Astronomers set new record to spy galaxy 13 billion years in the past

Astronomers have identified the farthest spectroscopically confirmed galaxy observed to date, as seen in this Hubble Space Telescope image.  

Everything about the scale of it is mind-blowing.

As seen above in the inset and the lower image, the galaxy is as it was more than 13.1 billion years ago – that is 13.1 billion light years away – back when the Universe was only 5% of its present age of 13.8 billion years. That makes it one of the earliest galaxies to form in the cosmos. 

The galaxy, named EGS-zs8-1, is so old that it appears to be only 100 million years old.

It also appears to also be one of the brightest and most massive sources at that time.
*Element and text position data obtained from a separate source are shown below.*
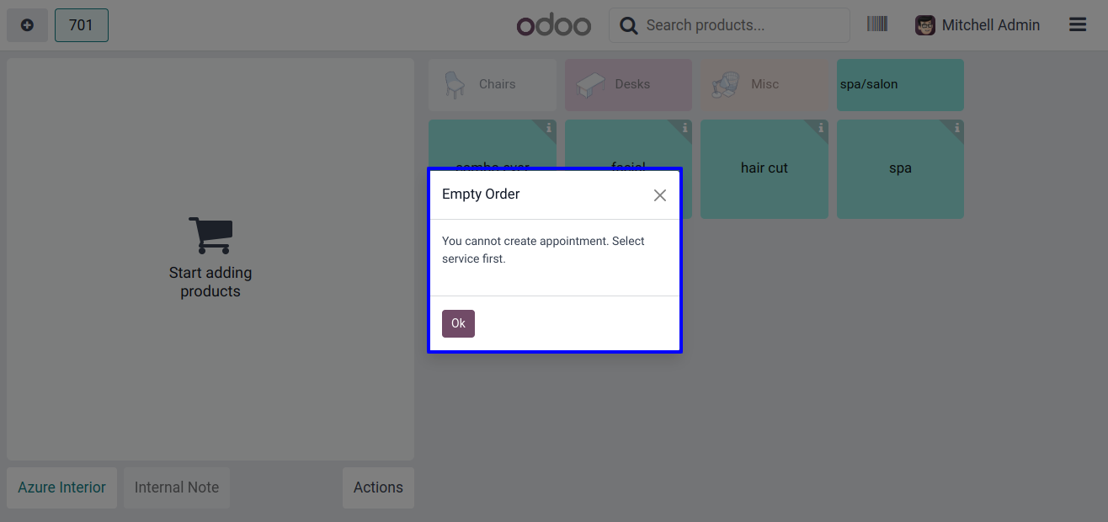Select order tab 701
The image size is (1108, 522).
81,25
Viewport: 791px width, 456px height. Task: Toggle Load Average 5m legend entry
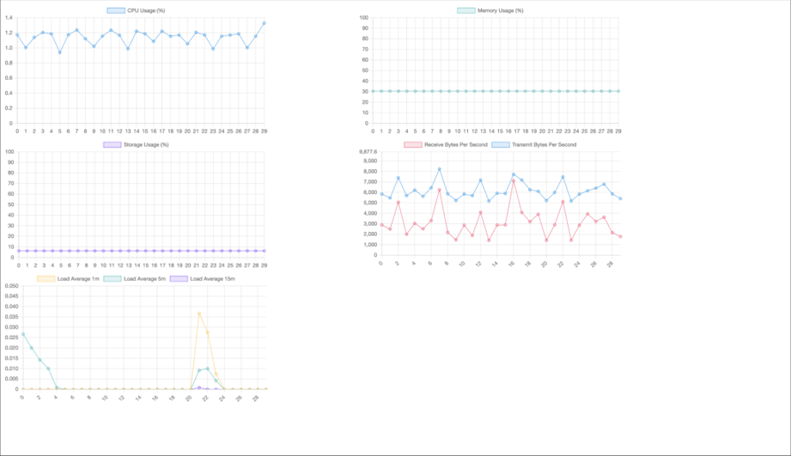[x=135, y=279]

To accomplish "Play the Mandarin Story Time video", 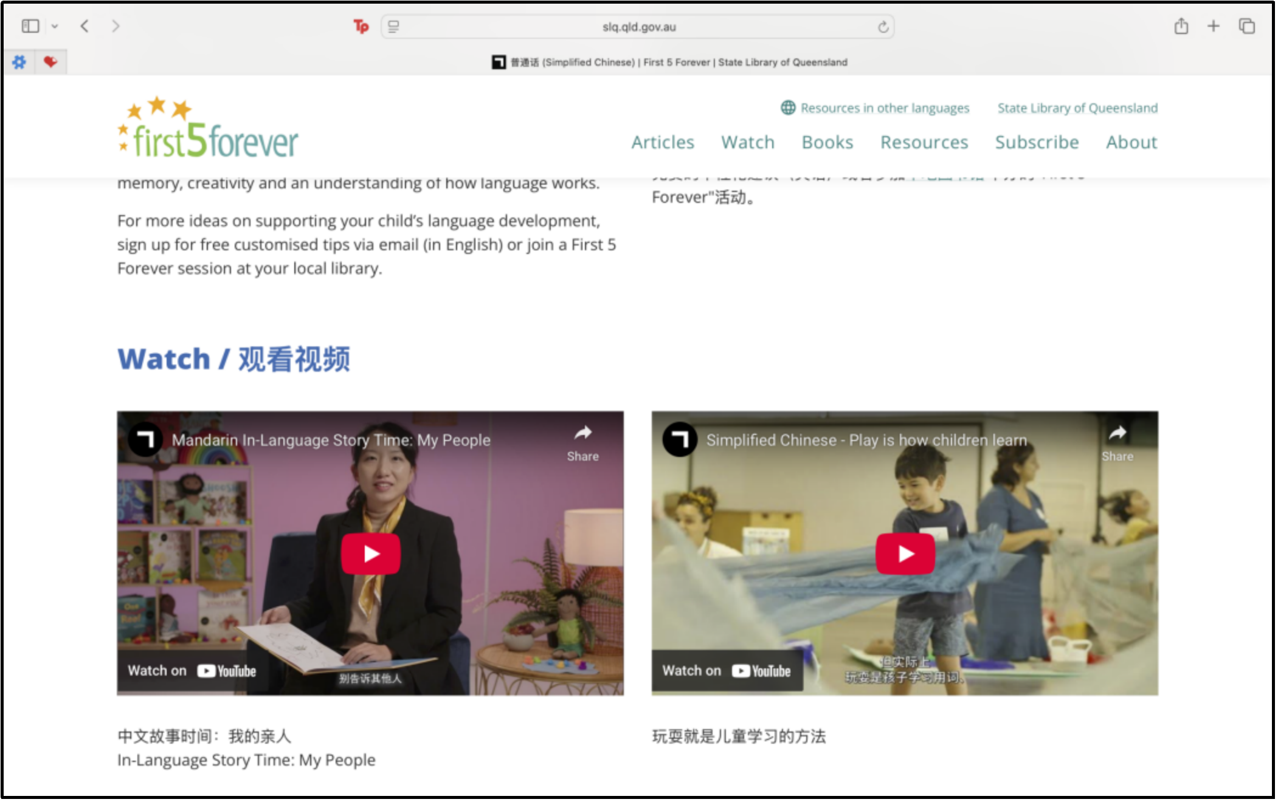I will pos(370,554).
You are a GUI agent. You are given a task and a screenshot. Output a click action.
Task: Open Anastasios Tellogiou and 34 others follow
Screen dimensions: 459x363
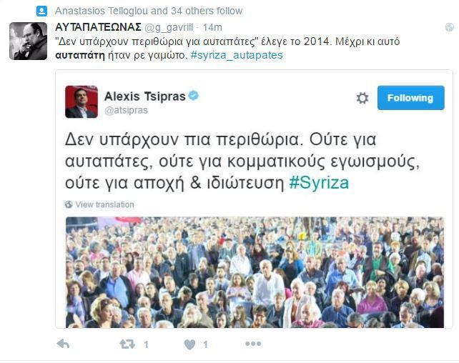(x=149, y=11)
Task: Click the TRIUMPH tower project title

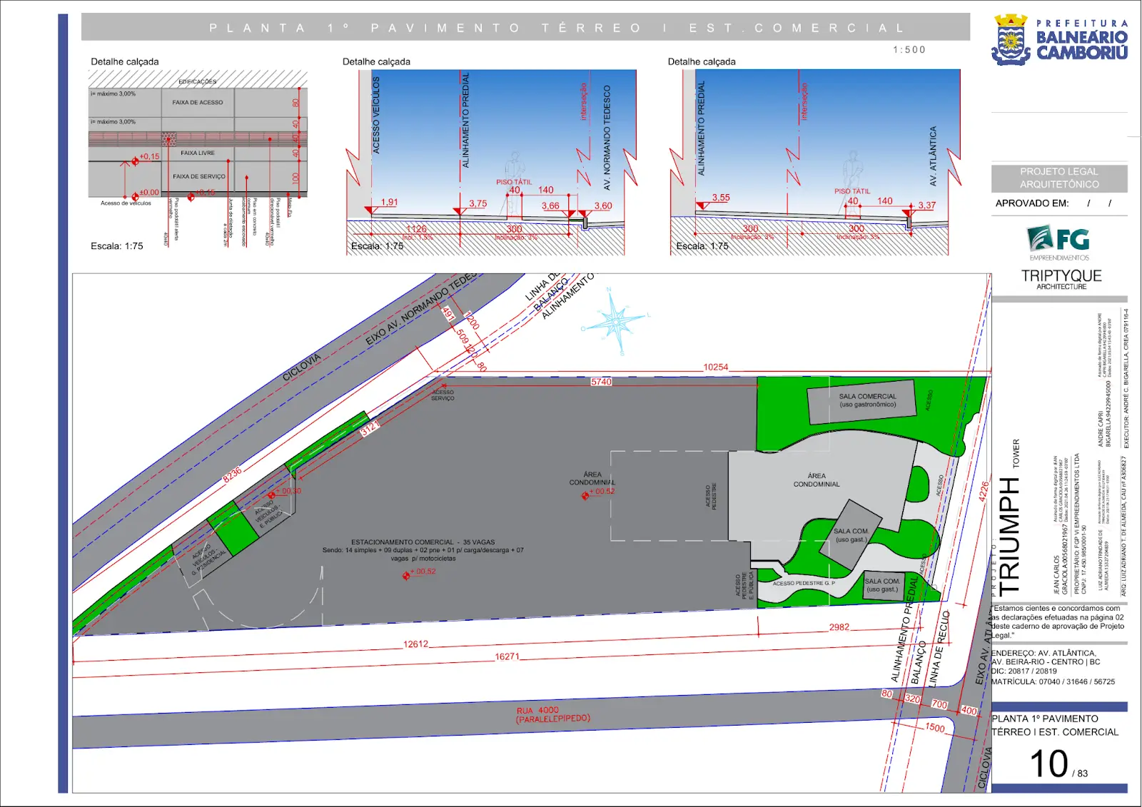Action: [1011, 537]
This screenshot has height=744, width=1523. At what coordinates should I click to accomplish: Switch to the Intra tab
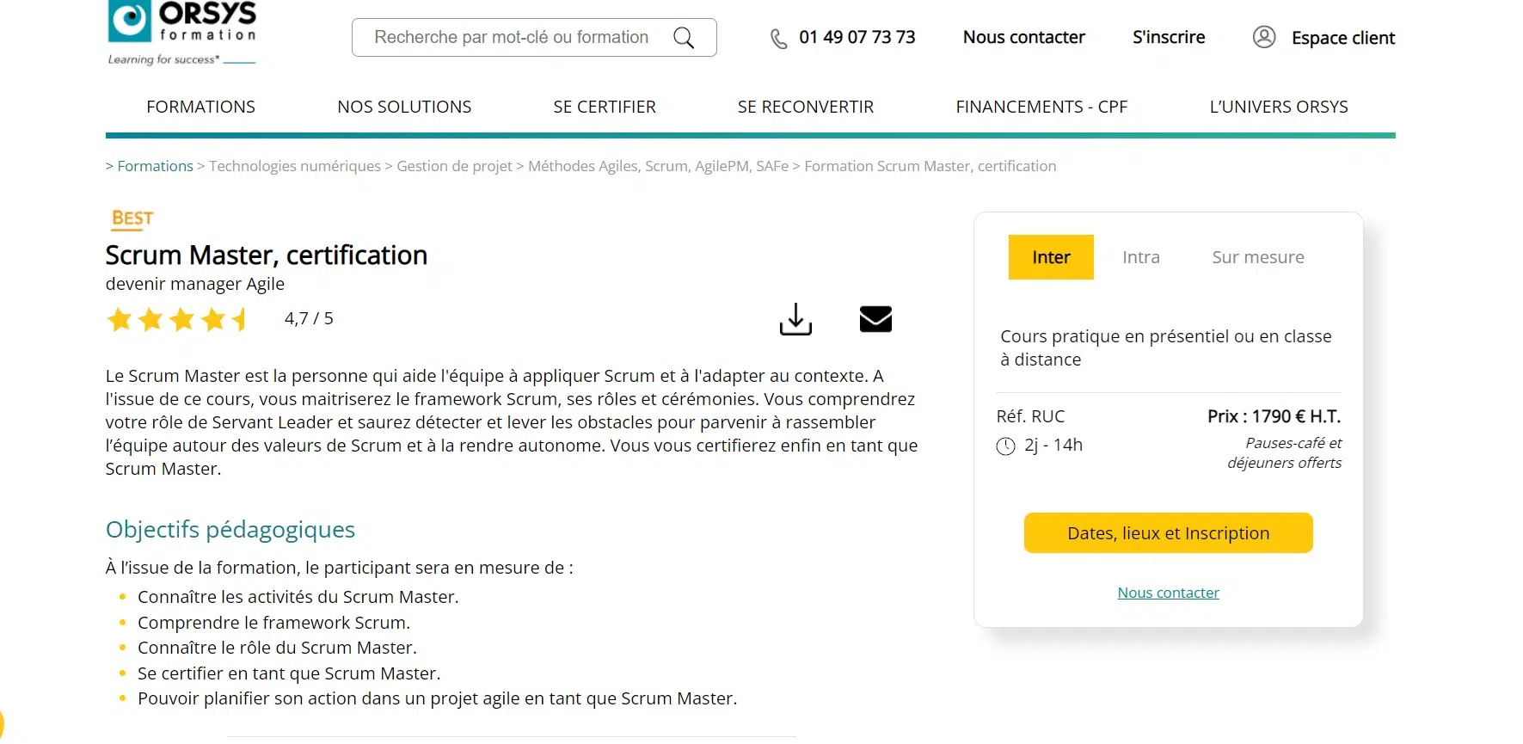(x=1141, y=257)
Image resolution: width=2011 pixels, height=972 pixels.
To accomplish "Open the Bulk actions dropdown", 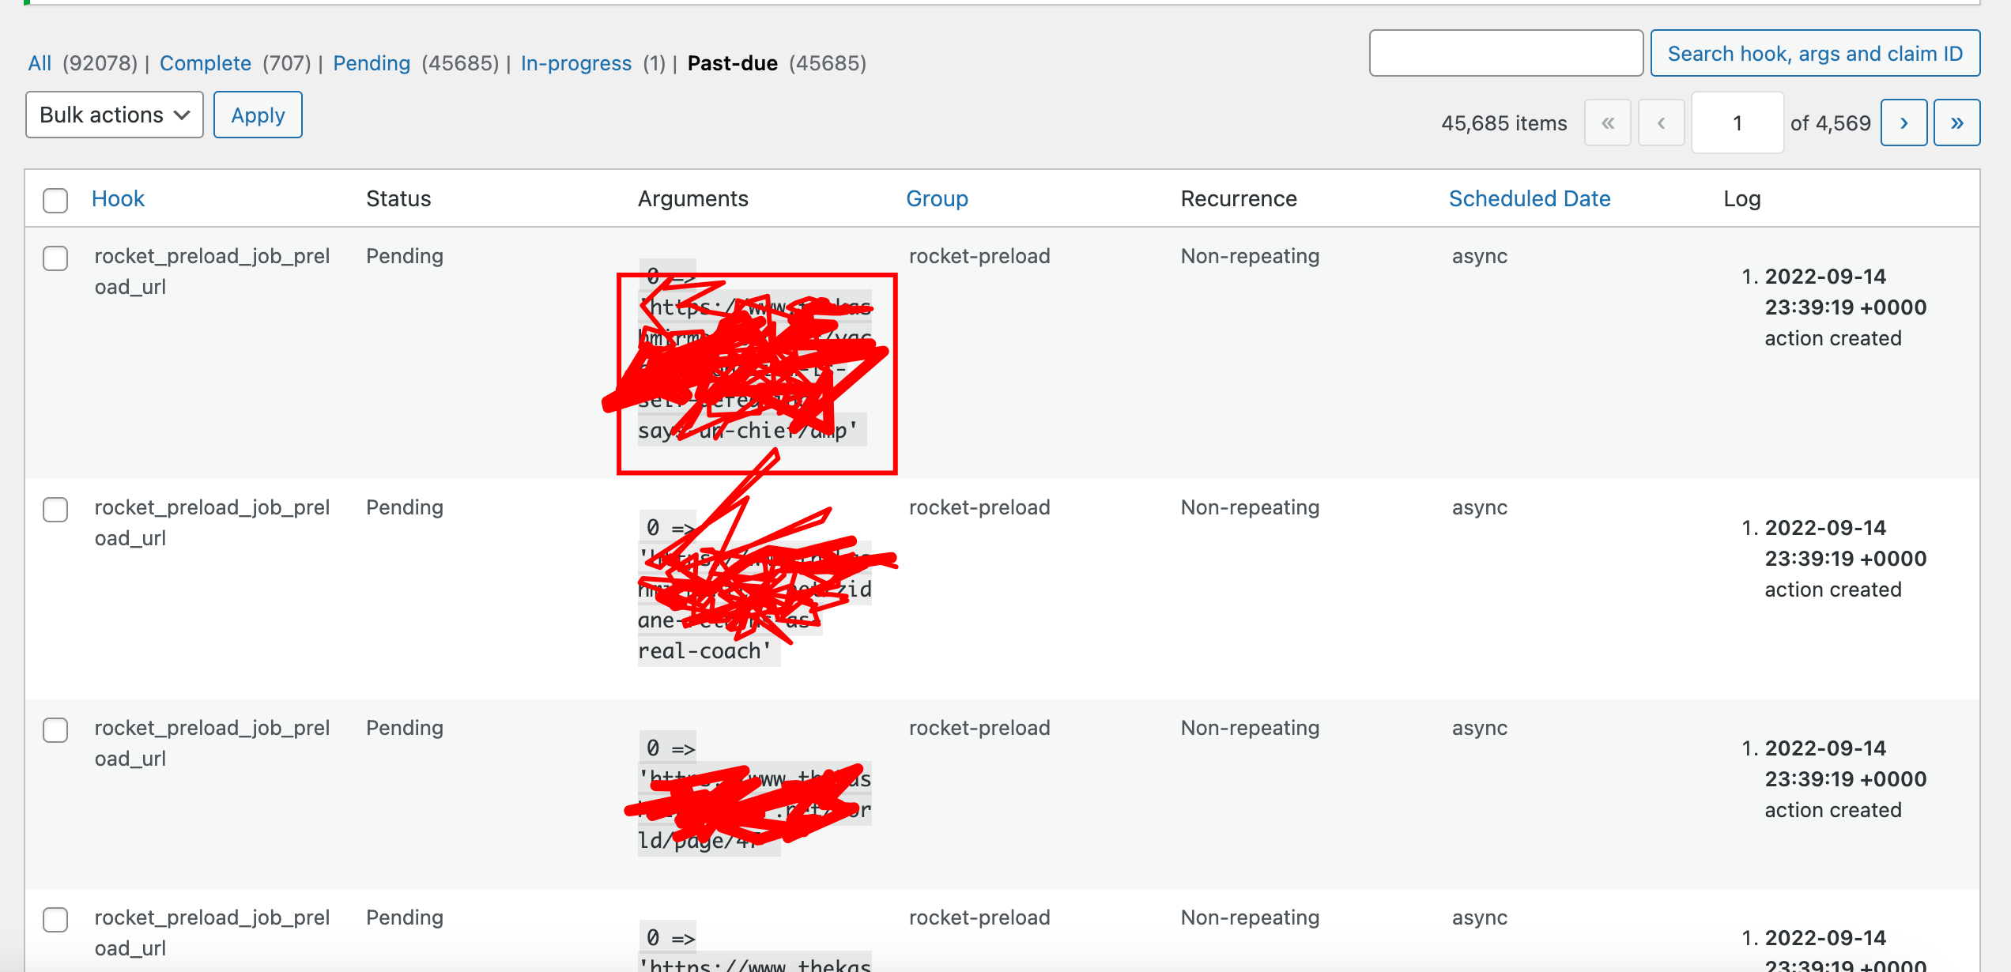I will tap(114, 115).
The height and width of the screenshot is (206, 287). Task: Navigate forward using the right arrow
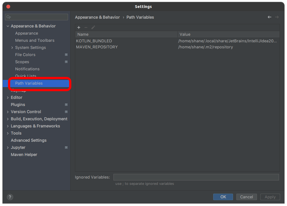pyautogui.click(x=277, y=17)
The near-infrared image of the galaxy has been coloured blue as suggestive of its young, and hence very blue, stars. 

“It has already grown more than 15% of the mass of our own Milky Way today,” said Pascal Oesch, lead author of the study from Yale University, New Haven, Connecticut. “But it had only 670 million years to do so. The Universe was still very young then.”

The new distance measurement also enabled the astronomers to determine that EGS-zs8-1 was still forming stars very rapidly, about 80 times faster than our Milky Way galaxy today (which has a star-formation rate of one star per year.)

Its exact distance from Earth was determined using the combined data from NASA’s Hubble and Spitzer space telescopes, and the Keck I 10-metre telescope at the W. M. Keck Observatory in Hawaii.

Astronomers measure the Universe, using the expansion of the universe itself to establish milepost markers. 

The light from remote objects is attenuated and weakened as space stretches like a rubber band. The consequences are that starlight will look redder relative to a nearby star of the same temperature. When starlight is spread into its component color via spectroscopy, features in the light will be shifted to the red end of the spectrum. This “redshift” can be used to reliably calibrate distances.

The challenge is the farthest objects in the universe are typically too faint for spectroscopy to work. So instead, astronomers deduce a galaxy’s distance by precisely measuring its colours in visible and infrared light.